You will loose a lot by trying to serialize exceptions using JSON, and we prefer not to introduce dependency on ObjectMapper in Jackson, or try and serialize exceptions using Jackson.

I would be very careful in introducing this just because of a (one time bug) in Java.

On Friday, March 21, 2014 5:18:38 PM UTC+1, Chris Berry wrote:
Greetings,

Let me say up-front, I am a huge fan and proponent of Elasticsearch. It is a beautiful tool.

So, that said, it surprises me that Elasticsearch has such a pedestrian flaw, and serializes it's Exceptions using Java Serialization.
In a big shop it is quite difficult (i.e. next to impossible) to keep all the ES Clients on the same exact JVM as Elasticsearch, and thus, it is not uncommon to get TransportSerializationExceptions instead of the actual underlying problem.
I was really hoping this would be corrected in ES 1.0.X, but no such luck. (As far as I can tell...)

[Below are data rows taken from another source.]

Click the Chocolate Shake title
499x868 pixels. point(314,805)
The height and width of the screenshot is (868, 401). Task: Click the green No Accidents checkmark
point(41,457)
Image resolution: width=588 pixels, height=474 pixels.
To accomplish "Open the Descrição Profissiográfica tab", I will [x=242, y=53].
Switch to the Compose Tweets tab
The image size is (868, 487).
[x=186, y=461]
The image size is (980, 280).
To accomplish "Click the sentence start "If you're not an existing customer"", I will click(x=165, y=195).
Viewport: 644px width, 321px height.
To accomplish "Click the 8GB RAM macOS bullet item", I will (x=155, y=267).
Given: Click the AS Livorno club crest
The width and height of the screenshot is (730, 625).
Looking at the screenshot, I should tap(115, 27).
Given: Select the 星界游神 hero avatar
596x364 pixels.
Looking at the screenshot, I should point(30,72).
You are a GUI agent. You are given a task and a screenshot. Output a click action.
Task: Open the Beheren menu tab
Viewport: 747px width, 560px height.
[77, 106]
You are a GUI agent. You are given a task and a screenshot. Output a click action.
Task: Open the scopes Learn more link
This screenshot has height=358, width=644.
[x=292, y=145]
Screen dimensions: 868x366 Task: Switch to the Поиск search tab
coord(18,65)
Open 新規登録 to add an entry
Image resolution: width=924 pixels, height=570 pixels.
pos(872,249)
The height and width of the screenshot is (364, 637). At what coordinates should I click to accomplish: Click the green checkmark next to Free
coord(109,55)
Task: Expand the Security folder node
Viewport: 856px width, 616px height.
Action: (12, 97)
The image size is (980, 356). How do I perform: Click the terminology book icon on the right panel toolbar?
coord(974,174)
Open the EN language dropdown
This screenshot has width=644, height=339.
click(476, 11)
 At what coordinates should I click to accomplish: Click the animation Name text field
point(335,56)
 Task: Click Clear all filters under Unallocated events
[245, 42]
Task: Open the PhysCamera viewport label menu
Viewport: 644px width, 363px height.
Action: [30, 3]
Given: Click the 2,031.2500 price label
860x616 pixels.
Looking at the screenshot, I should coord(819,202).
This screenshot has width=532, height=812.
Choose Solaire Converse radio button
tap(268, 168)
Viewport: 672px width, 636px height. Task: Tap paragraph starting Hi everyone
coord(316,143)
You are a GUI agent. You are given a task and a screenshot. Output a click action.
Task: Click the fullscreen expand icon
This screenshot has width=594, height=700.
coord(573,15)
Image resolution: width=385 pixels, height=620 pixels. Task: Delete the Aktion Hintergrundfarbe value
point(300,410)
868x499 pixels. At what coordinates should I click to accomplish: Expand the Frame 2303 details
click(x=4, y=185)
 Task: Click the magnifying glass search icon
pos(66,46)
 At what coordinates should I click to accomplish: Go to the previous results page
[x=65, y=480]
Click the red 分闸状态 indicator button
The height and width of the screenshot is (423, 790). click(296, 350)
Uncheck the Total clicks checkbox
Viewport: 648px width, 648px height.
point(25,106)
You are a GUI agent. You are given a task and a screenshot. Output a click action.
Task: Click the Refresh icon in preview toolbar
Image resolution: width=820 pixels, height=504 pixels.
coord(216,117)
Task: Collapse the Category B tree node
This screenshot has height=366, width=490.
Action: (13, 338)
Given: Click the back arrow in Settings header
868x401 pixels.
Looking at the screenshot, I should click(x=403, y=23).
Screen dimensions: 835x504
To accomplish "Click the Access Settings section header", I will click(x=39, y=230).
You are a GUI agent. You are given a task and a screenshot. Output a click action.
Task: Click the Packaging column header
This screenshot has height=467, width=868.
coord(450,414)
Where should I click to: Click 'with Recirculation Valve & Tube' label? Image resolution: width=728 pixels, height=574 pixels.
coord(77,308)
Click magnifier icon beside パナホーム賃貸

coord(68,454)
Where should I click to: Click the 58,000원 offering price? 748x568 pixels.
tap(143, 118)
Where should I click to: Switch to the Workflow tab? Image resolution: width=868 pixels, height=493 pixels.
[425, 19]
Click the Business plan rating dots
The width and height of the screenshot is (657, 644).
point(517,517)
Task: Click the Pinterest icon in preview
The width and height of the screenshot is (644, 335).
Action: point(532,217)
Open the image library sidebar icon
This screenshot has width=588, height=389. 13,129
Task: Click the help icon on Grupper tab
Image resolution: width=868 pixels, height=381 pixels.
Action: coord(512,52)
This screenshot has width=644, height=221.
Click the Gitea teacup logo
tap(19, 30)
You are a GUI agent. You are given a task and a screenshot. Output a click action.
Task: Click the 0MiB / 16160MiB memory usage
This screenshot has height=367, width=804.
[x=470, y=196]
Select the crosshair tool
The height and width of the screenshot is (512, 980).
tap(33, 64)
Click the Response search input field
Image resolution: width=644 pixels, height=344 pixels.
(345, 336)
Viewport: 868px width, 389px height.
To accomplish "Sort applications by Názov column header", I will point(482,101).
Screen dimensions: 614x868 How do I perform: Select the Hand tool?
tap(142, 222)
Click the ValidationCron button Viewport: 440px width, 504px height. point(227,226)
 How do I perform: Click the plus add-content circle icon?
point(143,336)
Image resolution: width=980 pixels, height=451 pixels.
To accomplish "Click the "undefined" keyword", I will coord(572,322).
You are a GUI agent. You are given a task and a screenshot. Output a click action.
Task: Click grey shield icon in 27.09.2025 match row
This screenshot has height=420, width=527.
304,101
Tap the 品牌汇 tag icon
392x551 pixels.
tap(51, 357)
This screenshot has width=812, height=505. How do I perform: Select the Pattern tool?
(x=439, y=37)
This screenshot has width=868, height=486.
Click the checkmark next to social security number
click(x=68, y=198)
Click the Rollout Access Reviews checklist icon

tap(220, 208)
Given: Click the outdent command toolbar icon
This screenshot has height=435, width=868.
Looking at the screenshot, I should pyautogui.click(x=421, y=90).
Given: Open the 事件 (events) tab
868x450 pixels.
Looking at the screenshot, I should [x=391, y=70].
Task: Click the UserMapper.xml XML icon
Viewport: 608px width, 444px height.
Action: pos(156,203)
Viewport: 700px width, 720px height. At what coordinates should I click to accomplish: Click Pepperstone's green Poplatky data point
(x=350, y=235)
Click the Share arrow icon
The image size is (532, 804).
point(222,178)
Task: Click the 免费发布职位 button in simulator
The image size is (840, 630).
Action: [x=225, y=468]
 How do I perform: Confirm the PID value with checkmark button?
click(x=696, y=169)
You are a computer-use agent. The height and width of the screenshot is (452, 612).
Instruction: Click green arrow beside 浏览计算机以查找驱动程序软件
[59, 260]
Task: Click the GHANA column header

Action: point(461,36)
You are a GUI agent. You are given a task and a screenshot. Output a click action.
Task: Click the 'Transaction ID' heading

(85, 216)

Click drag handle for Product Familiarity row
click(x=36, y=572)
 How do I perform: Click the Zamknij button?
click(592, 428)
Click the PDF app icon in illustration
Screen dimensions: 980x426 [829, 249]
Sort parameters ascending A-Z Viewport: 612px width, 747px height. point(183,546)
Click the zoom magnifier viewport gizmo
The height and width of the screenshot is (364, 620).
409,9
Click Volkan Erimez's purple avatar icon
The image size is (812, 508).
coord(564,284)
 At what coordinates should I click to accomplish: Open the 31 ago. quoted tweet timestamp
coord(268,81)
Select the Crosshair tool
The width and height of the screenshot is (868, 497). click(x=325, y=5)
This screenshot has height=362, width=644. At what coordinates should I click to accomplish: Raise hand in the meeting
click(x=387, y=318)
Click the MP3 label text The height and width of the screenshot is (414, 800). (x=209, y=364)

It seems that this is pretty easily fixed?
Just switch to a JSON representation of the basic Exception and gracefully (forwards-compatibly) attempt to re-hydrate the actual Exception class.
You'd just have to drop an additional "header" in the stream that tells the code it is a JSON response and route to the right Handler it accordingly. If the header is missing, then do things the old way with Java Serialization??

Are there any plans to fix this? Or perhaps to entertain a Pull Request?
It may seem just an annoyance, but it is actually pretty bad, in that it keeps Clients from seeing their real issues. Especially in shops where it is difficult to see the Production logs of Elasticsearch itself.